Exercise details:
Continue the news article about the IAEA inspection team's trip to Iran, picking up after its final sentence.

Source extract:
■ ■ ■ ■

VIENNA (AFP) — UN atomic agency chief Yukiya Amano is expected to outline in a report Friday why its team investigating Iran’s suspected nuclear weapons drive returned empty handed this week, diplomats said.

IAEA chief inspector Herman Nackaerts and his team returned from Tehran on Wednesday with no progress in their search for answers from Iran on its alleged bid to develop nuclear weapons, leading Washington to brand the trip a “failure.”

It also threw into question the possible resumption of talks between Iran and world powers that Tehran had signalled only last week it was ready for.

Diplomats in Vienna said they have begun discussing what action the 35-member IAEA board will take when it holds its next regular meeting on March 5.

In theory it could pass a resolution condemning Iran and reporting the Islamic republic to the UN Security Council, which has already passed four rounds of sanctions.

This though depends on Russia and China, which have hitherto been more lenient on Iran that their Western counterparts in the UN Security Council.

Diplomats also say that the International Atomic Energy Agency report will give an update on Iran’s progress in fitting out its new facility at Fordo, near Qom, enriching uranium to 20-percent purity.

■ ■ ■ ■

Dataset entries
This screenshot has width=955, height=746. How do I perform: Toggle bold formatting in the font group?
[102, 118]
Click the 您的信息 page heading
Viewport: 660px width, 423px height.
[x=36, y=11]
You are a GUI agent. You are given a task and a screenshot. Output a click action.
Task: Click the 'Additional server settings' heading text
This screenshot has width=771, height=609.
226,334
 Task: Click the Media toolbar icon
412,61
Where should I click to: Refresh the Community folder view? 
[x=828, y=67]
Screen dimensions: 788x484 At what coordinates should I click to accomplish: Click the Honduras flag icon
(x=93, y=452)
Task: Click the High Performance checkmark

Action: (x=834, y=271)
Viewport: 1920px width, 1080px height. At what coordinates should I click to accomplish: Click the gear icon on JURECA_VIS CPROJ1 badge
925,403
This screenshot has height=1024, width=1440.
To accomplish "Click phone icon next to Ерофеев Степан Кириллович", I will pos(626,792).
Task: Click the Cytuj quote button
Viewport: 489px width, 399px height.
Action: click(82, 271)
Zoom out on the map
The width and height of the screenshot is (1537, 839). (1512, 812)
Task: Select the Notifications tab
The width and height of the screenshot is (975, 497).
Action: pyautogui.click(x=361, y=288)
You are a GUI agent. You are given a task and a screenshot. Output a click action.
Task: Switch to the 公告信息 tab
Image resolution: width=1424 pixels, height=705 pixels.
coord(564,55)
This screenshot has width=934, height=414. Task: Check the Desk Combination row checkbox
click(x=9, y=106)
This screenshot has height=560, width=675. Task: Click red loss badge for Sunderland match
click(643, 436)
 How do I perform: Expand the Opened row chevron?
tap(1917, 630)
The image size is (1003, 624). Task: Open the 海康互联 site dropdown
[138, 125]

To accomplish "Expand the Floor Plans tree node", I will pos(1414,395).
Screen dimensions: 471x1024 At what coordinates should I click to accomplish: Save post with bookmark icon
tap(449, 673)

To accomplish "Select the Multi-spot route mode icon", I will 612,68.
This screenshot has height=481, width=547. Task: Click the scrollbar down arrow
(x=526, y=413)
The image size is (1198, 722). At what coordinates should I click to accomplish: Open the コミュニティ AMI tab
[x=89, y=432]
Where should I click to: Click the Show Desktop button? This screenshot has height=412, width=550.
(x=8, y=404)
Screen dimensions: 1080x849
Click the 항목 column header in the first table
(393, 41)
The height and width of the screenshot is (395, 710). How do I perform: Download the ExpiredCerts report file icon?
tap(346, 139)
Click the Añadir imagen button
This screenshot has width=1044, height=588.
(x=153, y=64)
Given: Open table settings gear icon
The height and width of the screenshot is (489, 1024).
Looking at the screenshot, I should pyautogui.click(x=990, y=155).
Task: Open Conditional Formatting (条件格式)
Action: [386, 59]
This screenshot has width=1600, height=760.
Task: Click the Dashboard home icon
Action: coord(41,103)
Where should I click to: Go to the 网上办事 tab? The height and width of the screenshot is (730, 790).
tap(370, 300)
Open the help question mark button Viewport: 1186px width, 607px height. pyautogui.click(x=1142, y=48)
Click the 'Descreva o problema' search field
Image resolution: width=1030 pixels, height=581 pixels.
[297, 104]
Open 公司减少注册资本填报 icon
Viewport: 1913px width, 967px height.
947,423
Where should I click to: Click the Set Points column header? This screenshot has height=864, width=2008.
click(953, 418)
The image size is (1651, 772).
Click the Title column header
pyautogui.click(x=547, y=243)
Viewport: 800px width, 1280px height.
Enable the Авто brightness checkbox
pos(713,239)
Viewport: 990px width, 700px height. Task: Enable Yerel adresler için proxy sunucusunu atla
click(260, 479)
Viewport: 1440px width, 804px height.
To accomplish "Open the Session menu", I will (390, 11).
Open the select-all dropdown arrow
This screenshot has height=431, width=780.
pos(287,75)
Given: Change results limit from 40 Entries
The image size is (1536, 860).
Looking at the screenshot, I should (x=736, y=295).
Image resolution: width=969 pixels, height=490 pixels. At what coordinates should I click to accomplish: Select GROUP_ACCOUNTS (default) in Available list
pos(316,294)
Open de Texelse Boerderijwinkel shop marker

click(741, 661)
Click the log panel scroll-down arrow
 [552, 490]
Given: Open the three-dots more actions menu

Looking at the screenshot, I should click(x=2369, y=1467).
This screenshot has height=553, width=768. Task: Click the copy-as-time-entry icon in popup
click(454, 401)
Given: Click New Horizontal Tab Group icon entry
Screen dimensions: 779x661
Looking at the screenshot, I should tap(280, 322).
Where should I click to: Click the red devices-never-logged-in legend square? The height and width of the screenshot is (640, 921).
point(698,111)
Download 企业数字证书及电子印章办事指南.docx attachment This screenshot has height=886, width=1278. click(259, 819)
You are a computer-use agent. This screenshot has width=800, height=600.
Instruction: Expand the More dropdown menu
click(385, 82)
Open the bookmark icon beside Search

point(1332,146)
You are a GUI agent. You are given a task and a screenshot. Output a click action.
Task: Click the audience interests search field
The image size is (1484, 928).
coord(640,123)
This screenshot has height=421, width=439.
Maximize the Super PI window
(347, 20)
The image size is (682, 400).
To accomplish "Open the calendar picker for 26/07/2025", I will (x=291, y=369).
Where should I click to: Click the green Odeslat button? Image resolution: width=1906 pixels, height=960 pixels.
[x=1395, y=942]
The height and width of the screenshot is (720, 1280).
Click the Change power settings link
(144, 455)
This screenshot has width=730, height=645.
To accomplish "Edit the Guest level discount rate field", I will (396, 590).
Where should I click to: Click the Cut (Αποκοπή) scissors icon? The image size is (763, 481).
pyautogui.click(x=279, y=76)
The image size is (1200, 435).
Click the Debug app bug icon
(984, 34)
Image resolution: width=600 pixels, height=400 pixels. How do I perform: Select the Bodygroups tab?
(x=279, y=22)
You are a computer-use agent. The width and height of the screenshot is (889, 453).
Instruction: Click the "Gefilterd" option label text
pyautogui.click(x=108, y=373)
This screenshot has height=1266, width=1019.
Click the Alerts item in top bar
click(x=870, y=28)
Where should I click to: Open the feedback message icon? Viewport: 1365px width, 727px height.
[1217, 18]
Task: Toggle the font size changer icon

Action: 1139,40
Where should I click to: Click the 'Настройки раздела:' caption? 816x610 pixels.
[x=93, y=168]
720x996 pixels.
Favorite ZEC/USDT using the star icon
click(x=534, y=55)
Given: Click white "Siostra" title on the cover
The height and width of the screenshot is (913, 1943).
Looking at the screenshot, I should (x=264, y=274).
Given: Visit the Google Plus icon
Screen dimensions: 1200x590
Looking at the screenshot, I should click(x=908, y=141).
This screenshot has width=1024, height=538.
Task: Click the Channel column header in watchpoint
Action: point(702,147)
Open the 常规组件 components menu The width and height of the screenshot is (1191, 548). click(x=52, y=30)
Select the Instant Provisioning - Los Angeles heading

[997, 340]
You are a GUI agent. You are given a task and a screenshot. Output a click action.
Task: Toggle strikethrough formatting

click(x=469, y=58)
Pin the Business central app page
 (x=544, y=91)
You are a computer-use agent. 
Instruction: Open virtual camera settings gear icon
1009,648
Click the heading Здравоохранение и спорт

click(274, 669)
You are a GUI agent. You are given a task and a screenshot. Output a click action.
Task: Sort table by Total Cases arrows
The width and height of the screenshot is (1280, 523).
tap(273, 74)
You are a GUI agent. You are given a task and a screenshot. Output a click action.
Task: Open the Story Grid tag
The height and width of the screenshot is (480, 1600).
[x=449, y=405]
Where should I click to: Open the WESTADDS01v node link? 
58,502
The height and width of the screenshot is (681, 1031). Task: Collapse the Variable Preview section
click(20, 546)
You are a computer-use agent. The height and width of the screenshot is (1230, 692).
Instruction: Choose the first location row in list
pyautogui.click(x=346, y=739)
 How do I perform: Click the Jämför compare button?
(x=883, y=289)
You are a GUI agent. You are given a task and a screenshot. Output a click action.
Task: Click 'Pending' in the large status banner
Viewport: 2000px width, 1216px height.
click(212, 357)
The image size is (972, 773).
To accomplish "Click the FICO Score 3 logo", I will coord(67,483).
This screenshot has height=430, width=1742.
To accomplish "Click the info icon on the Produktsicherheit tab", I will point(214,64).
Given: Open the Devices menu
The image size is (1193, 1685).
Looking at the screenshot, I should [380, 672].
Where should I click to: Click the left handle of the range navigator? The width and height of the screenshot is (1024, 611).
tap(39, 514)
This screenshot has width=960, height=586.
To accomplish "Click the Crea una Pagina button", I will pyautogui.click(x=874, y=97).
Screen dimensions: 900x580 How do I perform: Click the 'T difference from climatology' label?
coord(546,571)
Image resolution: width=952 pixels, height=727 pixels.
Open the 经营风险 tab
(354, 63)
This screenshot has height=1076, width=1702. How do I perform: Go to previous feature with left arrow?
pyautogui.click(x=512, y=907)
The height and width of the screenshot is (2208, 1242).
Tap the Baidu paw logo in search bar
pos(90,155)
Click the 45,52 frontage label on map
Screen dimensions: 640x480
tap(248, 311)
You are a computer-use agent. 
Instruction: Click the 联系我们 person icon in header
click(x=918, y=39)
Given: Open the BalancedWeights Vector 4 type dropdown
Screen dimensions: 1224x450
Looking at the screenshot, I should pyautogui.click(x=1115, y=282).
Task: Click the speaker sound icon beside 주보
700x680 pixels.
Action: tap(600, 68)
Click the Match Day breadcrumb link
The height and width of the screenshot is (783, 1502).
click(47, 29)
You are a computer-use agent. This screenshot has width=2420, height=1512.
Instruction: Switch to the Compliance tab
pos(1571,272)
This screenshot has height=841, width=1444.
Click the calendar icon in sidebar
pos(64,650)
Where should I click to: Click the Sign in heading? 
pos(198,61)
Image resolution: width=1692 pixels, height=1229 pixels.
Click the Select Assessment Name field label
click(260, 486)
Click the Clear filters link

■ ■ ■ ■

Exercise result:
The facility, under a mountain and kept secret by Iran until late 2009, would slash the time needed to convert Iran’s stockpile of low-enriched uranium to the 90-percent purity needed for a nuclear bomb if it decided to do so, experts say.

How quickly Iran could enrich would also depend on what kind of centrifuges are installed at Fordo.

Indications so far are that Iran is installing “IR-1” older-generation devices, diplomats said, which could be converted to enrich to 90 percent, but which would do the work more slowly than more state-of-the-art models.

One Western diplomat said he expected the IAEA to say that Iran had installed “high hundreds” of centrifuges at Fordo — but not the “thousands” that have been speculated — and of the older kind.

“The newer-generation centrifuges that they have been working on have all been at Natanz,” Iran’s main enrichment site, another diplomat told AFP.

“They are fewer in number, have been problematic, and we haven’t heard from the IAEA that they have moved anything to Fordo.”